The court warned that if states were allowed to sue the federal government based on laws passed in opposition to federal law, they could challenge the Social Security program or how the Central Intelligence Agency reports its finances.
"If we were to adopt Virginia's standing theory, each state could become a roving constitutional watchdog of sorts; no issue, no matter how generalized or quintessentially political, would fall beyond a state's power to litigate in federal court," the court stated. Allowing Challenge to ACA Penalty Could Threaten Nation's Tax System
In yesterday's other appellate decision, 2 of the 3 judges also cited technical grounds in striking down a decision by US District Court Judge Norman Moon in Lynchburg, Virginia, that upheld the individual mandate as constitutional. Their ruling opined on the federal government's power to tax.
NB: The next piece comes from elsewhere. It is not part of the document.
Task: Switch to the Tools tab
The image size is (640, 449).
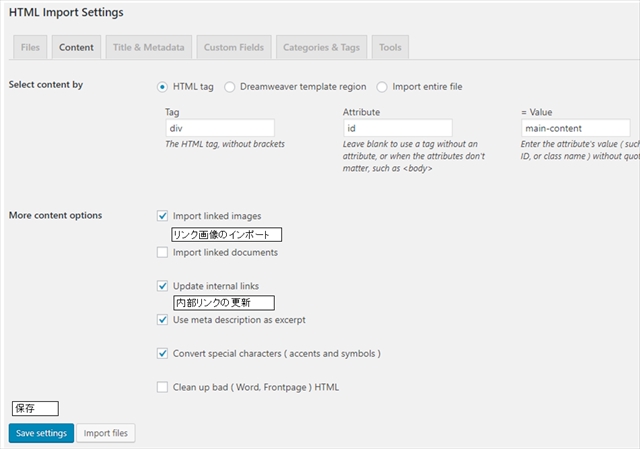Action: click(390, 47)
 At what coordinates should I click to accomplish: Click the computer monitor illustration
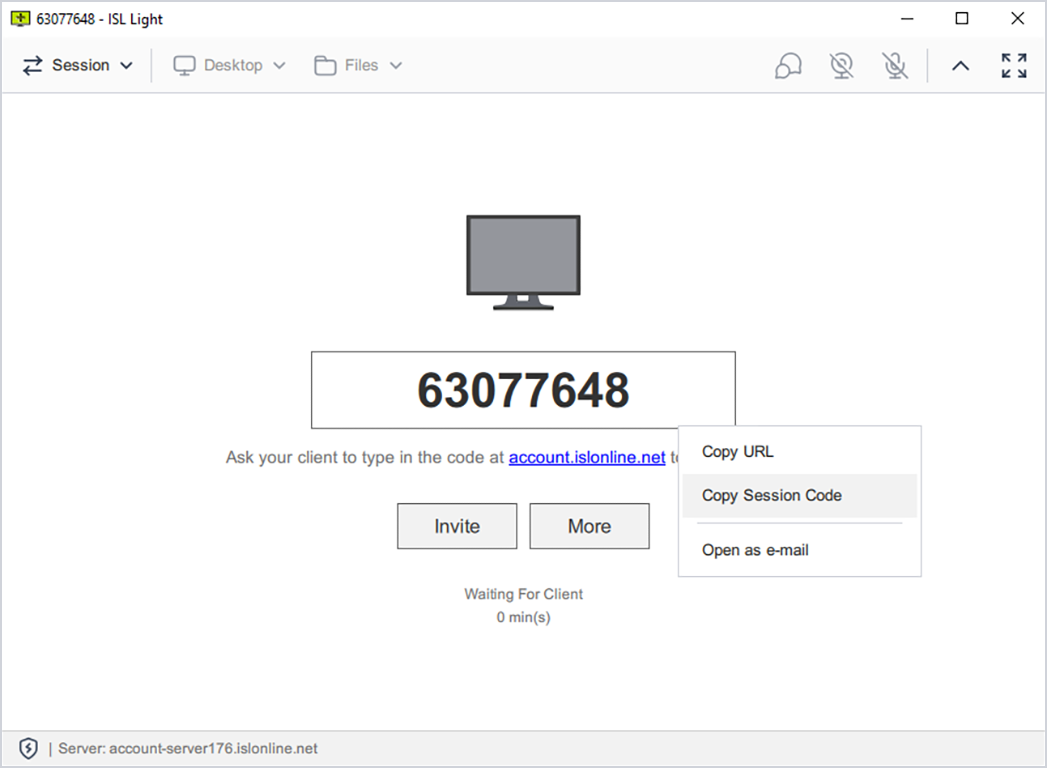point(522,260)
Liberty University and several individual plaintiffs in the case claimed that the ACA penalty levied on individuals without insurance coverage amounted to an improper tax. They leveled the same charge against an ACA penalty on large employers whose otherwise uninsured employees buy coverage on their own with government help.
The Obama administration asked Moon to throw out the case because a tax law called the Anti-Injunction Act (AIA) bars lawsuits seeking to restrain the assessment or collection of a tax beforehand (taxes can be contested after they are paid). Moon rejected that argument and stated that the AIA does not apply to the ACA penalties.
Two of the 3 appellate judges took the opposite position and said that the ACA penalties did constitute taxes for AIA purposes, citing Supreme Court precedents. "No tax may be challenged in any pre-enforcement action," the majority opinion stated.
The opinion warned that exempting ACA penalties from the AIA could open the floodgate to preenforcement court challenges to income taxes that could "in the long run, wreak havoc on the [government's] ability to collect revenue."
Curiously, the Obama administration did a about-face at the appellate level and agreed with the plaintiffs that the AIA would not bar the lawsuit against the ACA. The majority opinion held that the government's "newly-minted position" contradicted its earlier interpretation of the AIA.